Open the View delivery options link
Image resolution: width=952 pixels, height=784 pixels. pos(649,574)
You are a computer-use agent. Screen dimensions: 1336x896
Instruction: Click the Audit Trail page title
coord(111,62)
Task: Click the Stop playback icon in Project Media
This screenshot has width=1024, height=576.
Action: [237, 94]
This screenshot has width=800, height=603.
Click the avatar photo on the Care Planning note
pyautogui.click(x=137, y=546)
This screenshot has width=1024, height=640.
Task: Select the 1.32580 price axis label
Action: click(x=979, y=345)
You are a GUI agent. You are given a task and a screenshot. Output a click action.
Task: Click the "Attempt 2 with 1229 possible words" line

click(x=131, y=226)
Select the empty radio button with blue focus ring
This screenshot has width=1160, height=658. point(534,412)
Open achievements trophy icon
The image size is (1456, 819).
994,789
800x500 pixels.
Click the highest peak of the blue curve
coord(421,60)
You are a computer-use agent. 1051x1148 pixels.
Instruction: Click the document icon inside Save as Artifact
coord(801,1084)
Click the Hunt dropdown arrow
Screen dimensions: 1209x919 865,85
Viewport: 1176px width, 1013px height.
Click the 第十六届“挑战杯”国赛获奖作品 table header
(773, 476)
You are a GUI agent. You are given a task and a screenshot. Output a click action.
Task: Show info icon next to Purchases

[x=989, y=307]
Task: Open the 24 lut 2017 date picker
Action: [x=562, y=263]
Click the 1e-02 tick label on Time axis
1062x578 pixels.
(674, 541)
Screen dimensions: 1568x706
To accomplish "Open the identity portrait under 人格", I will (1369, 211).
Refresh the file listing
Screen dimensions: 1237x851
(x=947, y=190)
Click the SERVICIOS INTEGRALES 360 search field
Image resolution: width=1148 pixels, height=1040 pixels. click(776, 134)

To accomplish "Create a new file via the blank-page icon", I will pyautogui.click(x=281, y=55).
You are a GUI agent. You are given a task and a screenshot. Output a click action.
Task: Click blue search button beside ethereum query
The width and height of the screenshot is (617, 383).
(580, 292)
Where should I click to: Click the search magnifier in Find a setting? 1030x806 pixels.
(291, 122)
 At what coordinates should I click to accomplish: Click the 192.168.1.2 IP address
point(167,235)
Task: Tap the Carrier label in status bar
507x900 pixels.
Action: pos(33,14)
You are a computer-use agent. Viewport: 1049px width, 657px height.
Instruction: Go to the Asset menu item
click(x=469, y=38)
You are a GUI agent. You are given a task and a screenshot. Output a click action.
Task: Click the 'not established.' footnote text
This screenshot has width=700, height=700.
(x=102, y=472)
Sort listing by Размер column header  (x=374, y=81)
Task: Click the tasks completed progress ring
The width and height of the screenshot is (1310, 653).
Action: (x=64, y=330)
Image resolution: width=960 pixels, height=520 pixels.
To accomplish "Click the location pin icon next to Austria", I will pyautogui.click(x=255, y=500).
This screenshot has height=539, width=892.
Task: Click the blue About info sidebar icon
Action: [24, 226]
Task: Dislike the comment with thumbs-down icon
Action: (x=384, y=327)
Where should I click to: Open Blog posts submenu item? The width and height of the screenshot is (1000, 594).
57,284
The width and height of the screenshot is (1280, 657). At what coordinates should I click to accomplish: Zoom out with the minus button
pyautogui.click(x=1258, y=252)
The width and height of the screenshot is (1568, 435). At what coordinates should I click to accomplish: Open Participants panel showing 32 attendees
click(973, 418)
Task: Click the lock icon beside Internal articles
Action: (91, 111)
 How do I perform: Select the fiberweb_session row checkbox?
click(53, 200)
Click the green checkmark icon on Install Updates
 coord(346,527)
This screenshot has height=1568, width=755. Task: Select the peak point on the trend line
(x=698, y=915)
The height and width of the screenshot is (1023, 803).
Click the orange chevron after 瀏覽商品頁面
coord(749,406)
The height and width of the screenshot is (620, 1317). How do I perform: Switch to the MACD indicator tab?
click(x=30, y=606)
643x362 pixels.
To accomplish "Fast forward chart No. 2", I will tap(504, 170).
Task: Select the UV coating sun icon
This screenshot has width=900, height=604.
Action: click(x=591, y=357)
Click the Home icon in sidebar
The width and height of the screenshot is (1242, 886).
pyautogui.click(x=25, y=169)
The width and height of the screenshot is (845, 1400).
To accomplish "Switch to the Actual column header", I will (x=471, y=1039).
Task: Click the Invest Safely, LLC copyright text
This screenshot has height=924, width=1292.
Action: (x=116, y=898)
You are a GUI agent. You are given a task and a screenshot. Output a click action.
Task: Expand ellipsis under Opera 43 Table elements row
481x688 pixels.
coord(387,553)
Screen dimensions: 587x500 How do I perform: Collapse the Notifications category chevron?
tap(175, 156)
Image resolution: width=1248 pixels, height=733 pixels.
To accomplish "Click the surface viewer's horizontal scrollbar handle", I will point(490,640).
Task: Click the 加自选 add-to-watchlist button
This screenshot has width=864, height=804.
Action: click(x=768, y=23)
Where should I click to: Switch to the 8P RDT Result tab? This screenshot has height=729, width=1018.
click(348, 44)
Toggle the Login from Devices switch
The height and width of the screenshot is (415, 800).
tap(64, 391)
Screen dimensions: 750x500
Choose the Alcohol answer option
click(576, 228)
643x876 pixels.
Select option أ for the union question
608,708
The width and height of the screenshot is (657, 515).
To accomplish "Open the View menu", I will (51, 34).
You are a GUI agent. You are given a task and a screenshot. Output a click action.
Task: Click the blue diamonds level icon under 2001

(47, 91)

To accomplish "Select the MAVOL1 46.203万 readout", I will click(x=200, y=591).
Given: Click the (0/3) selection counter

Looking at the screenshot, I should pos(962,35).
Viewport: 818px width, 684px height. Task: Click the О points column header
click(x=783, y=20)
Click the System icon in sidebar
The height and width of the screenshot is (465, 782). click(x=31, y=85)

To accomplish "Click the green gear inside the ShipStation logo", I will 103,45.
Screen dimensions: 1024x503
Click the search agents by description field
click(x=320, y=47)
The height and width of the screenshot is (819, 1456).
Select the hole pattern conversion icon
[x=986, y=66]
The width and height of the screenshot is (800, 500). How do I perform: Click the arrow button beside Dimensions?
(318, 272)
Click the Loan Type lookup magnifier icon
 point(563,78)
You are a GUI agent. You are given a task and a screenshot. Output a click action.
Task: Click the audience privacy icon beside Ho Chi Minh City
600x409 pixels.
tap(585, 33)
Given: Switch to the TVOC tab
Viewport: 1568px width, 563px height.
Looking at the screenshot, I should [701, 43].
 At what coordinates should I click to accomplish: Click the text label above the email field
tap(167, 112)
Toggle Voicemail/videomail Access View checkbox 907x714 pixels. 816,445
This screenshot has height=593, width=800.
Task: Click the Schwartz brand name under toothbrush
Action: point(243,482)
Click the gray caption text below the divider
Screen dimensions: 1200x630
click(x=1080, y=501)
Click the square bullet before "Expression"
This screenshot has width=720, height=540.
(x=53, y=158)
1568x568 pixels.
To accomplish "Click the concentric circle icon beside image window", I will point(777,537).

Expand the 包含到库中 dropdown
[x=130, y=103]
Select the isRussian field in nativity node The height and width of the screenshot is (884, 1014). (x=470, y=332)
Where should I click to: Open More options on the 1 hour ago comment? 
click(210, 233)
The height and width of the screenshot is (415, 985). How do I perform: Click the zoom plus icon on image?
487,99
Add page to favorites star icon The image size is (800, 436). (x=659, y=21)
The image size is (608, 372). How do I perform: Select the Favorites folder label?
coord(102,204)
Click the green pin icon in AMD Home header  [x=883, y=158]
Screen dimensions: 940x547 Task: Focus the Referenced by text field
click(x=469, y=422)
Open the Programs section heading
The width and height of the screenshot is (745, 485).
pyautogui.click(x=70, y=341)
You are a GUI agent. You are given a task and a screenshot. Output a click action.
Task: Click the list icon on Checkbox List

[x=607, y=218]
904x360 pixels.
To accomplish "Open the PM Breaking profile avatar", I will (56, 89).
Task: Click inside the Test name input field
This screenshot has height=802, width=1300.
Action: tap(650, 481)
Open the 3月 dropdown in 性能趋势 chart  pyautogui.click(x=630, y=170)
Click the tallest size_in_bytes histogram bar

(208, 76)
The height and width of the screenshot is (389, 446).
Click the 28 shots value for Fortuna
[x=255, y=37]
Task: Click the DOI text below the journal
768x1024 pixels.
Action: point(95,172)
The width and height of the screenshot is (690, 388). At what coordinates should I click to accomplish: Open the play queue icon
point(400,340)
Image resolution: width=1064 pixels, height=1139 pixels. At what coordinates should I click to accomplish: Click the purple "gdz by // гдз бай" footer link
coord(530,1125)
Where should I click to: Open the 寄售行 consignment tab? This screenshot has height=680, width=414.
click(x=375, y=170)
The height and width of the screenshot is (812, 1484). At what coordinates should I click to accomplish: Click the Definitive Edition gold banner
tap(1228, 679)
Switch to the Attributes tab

# # #

[How to complete this task]: Up to and including the line that contains "This screenshot has width=800, height=603.", output the records above exactly, beginning with their first line.

[Expected answer]:
Open the View delivery options link
Image resolution: width=952 pixels, height=784 pixels. pos(649,574)
You are a computer-use agent. Screen dimensions: 1336x896
Instruction: Click the Audit Trail page title
coord(111,62)
Task: Click the Stop playback icon in Project Media
This screenshot has width=1024, height=576.
Action: [237, 94]
This screenshot has width=800, height=603.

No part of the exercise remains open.